Working as part of a team isn’t the only soccer skill that comes into play for Gulledge these days. In fact, the habits he learned on the CofC soccer field translate directly to his success in the workplace. 

“One of the most important things is accountability. Being a part of a team, if someone’s not on time, then everybody’s performance is affected. That carries over directly into a workplace that relies on collaboration,” he says. “Another important thing is communication. In soccer, there are 11 guys on the field at the same time, and being able to communicate with every member of the team is crucial. Communication with your superiors – coaches, athletic directors – carries directly over into the workplace in how I communicate with my manager, my manager’s manager, executives. And just being comfortable in these situations to collaborate and take direction is important, as well.” 

Yet another habit he took from the soccer field to his job – and, before that, his graduate studies – is time management. 

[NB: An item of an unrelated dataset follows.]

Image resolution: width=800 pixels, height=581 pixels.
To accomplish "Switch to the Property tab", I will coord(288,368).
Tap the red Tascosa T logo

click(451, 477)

“Playing soccer, it’s not just training once a day and playing on the weekends. There’s training, weightlifting sessions – and then you have film and review sessions with coaches. That’s probably six to seven hours out of your day, five days a week. So, time management is crucial,” he says, explaining that he realized early on that he couldn’t start studying at 2 a.m. two days before a test. 

And, because much of the College’s data science and analytics program is project oriented, those time-management skills set Gulledge up for success – and not just in his graduate studies. 

“That’s exactly where I’ve also found success in my job – where I’ve been working on projects for development teams to look at. It’s not a one-week thing, not a two-week thing; it’s a multiple-month project,” he says. “Being able to look ahead and effectively manage my time and produce work with these different kinds of components and timelines: It is very similar to my master’s curriculum, especially in research – and my time on the soccer team.” 

As a new employee at TIAA, Gulledge is close to completing the first of four six-month rotations across different areas of the company. 

“They tell you to be a sponge, to absorb as much information as you can so you’re better able to understand how other teams work and how other parts of the company operate – how it all meshes together,” he says, explaining that he is currently working with complex data. “It’s absolutely enormous amounts of data – processed every second in parallel – that I’m having the opportunity to work with. Specifically, I’m in charge of telemetry within the team, which is the monitoring of high-frequency data. I’m just taking everything with a ‘cup half full’ approach – and learning everything I can.”

Gulledge has his eye on the cloud-based team for his next rotation. 

“That’s a whole different set of terminology and skills that I don’t have much experience with, but it would be fantastic to be able to do,” he says. “Doing some machine learning in a cloud environment would be an ultimate dream gig for me. Working with financial data and providing solutions on a macroeconomic scale using cutting-edge tech – that would just be awesome.”